• [Work instruction] Below is a listing with pictures. Repeat exactly the lines starting at the one holding "This screenshot has" and going on through the one holding "Expand the Strike Selection dropdown", and leave every picture out.

• [Input for this task]
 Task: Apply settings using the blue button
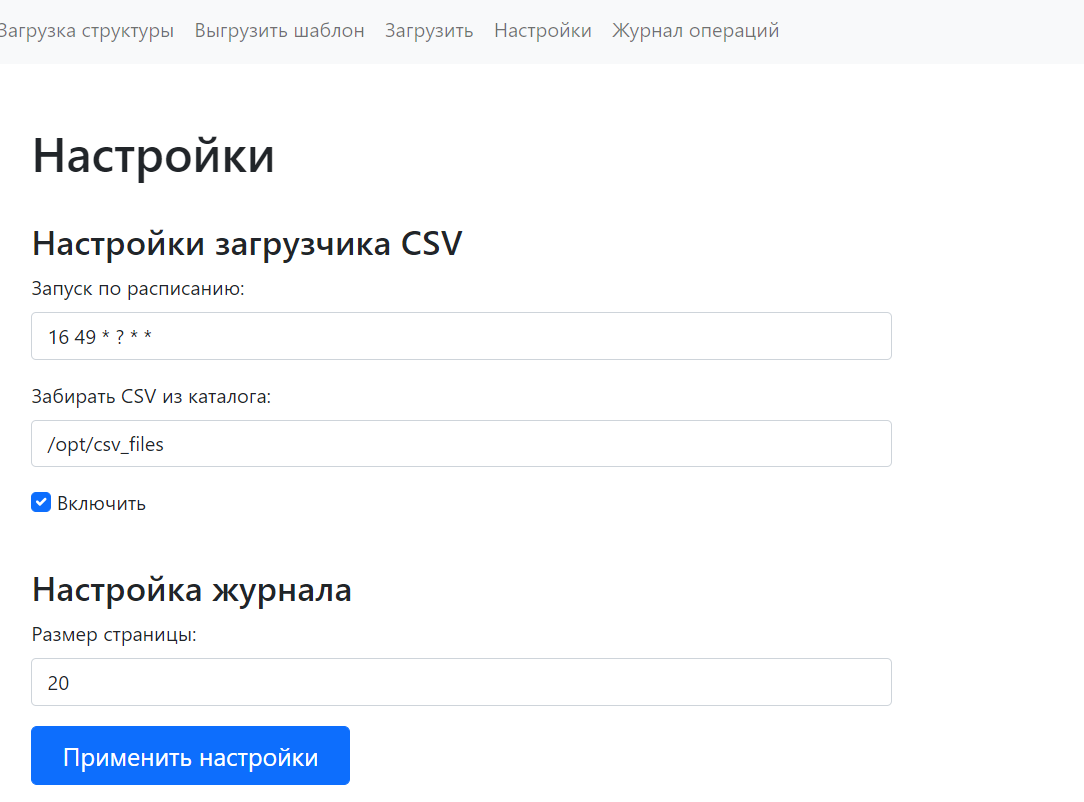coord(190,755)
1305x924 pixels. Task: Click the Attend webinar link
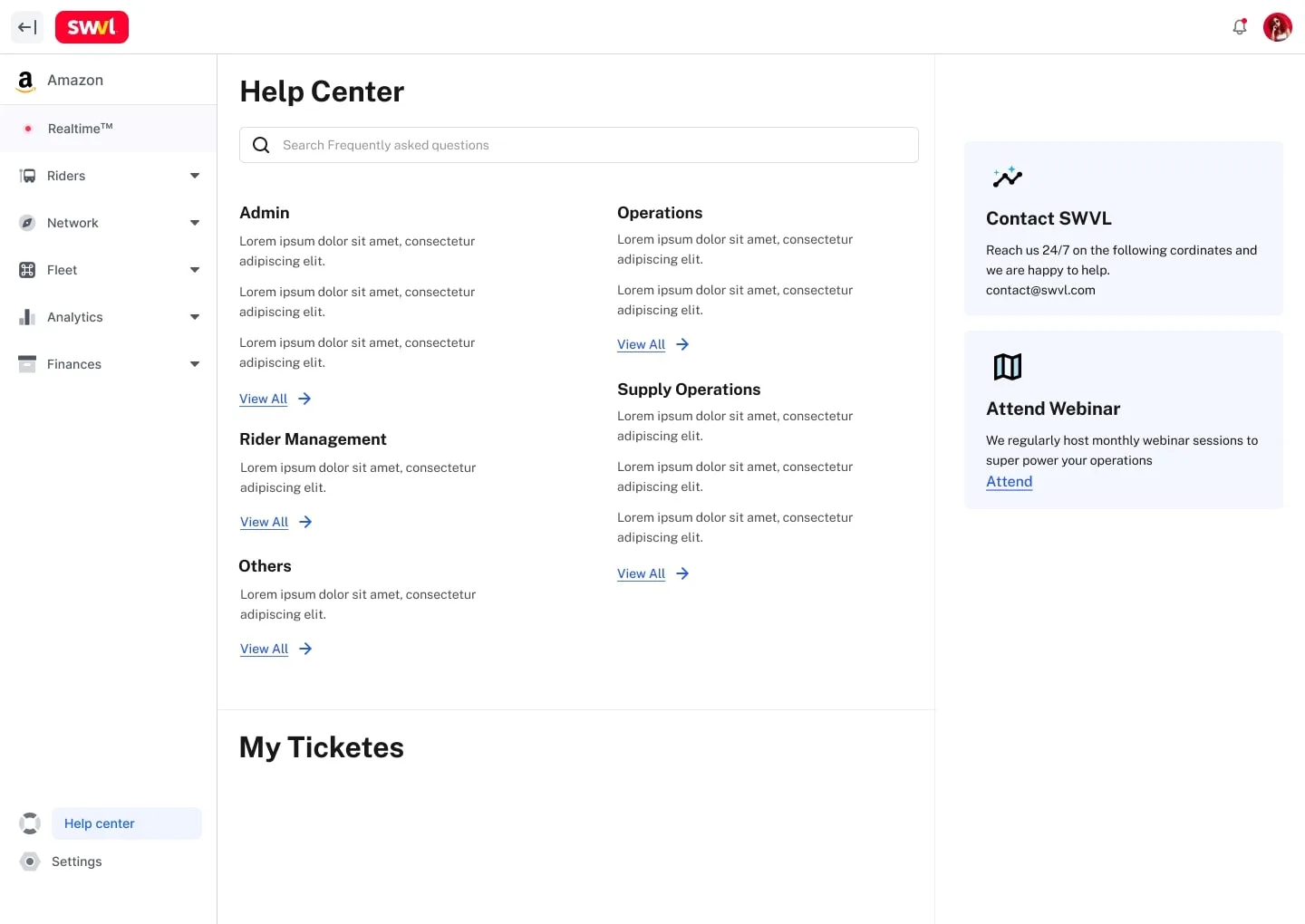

* * *

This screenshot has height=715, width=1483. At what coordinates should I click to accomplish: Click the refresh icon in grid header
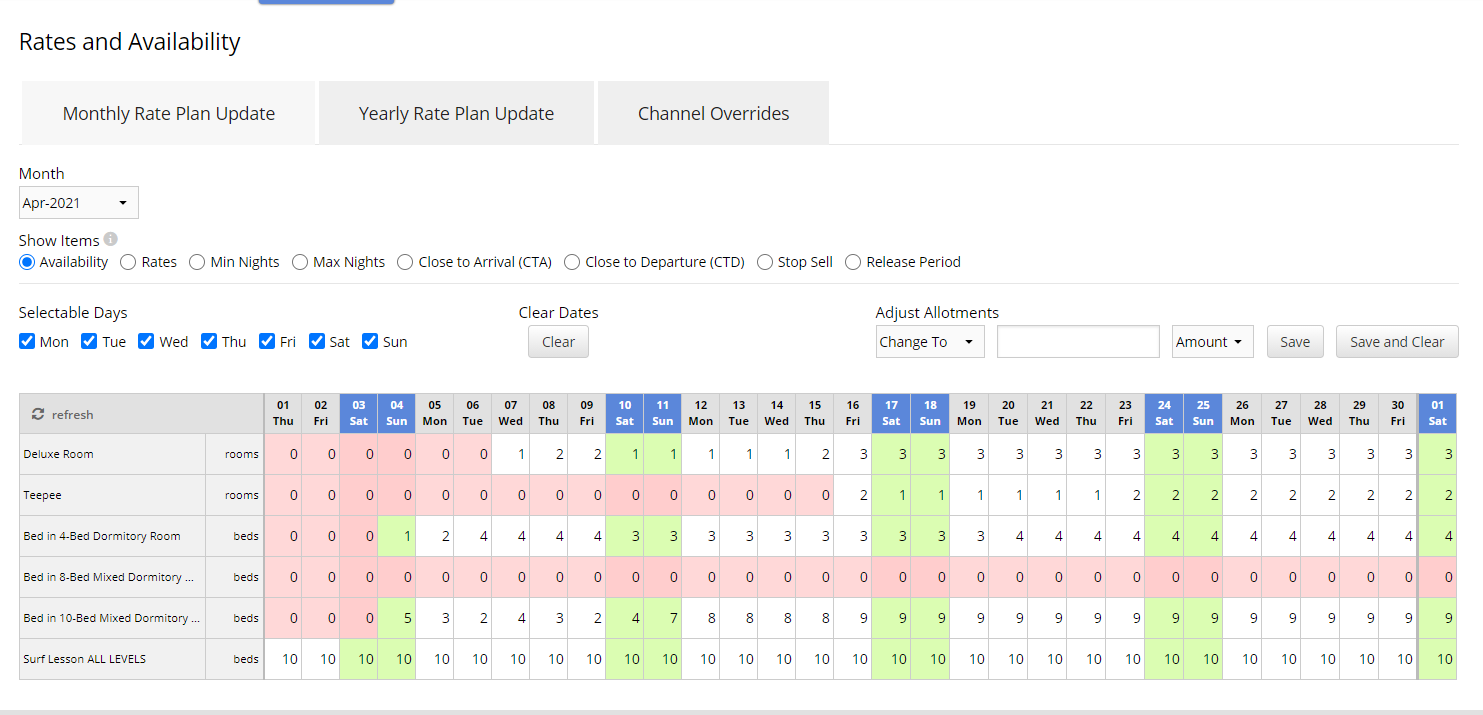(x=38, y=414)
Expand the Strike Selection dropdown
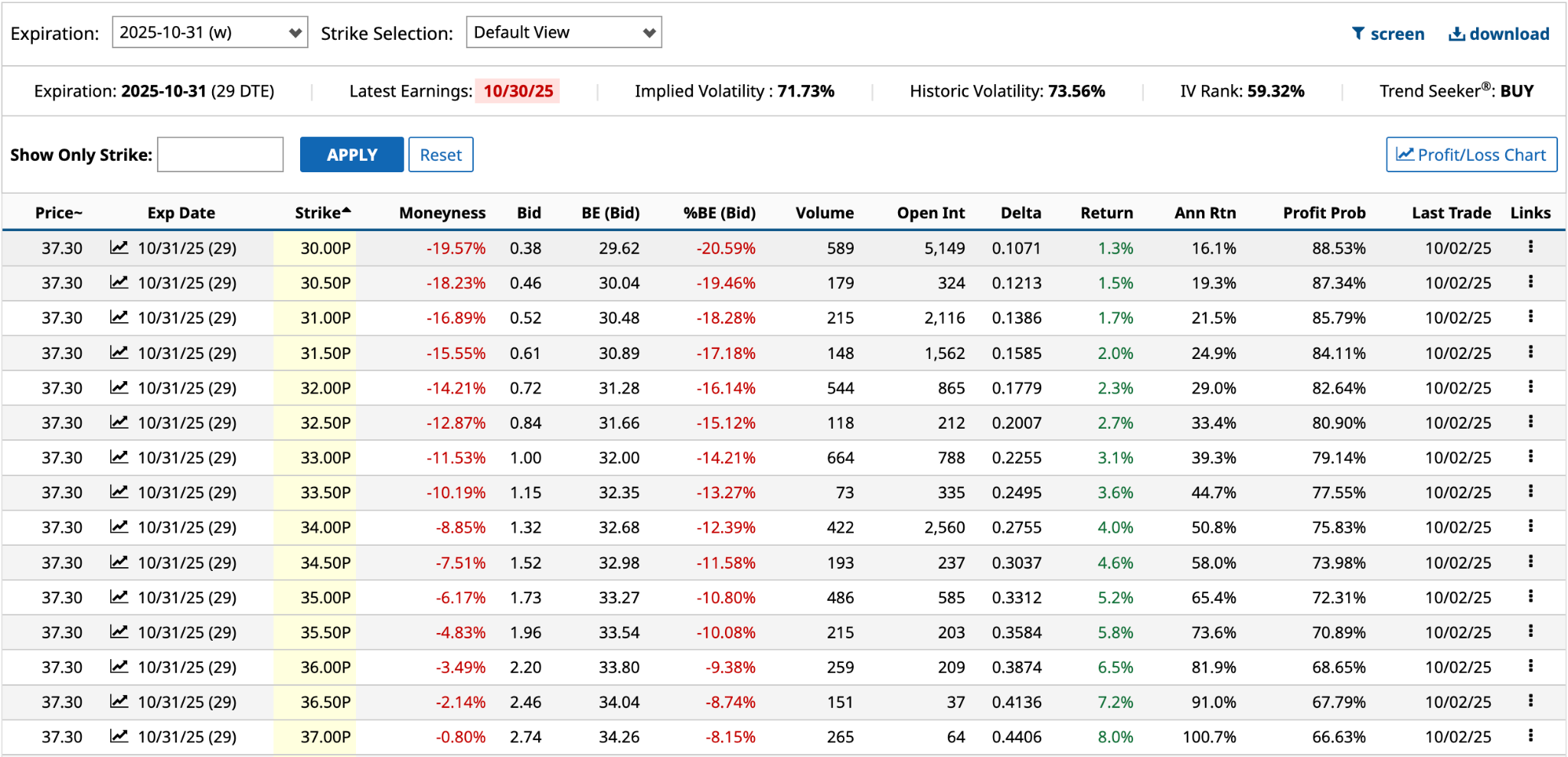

--

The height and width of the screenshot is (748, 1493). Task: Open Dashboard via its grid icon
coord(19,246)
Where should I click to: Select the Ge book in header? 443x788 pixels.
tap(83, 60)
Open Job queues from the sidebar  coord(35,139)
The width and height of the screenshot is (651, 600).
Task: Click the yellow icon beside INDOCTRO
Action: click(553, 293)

• [Solved problem]
This screenshot has height=715, width=1483. At what coordinates should I click to accomplish: Click the refresh icon in grid header
(x=38, y=414)
Expand the Strike Selection dropdown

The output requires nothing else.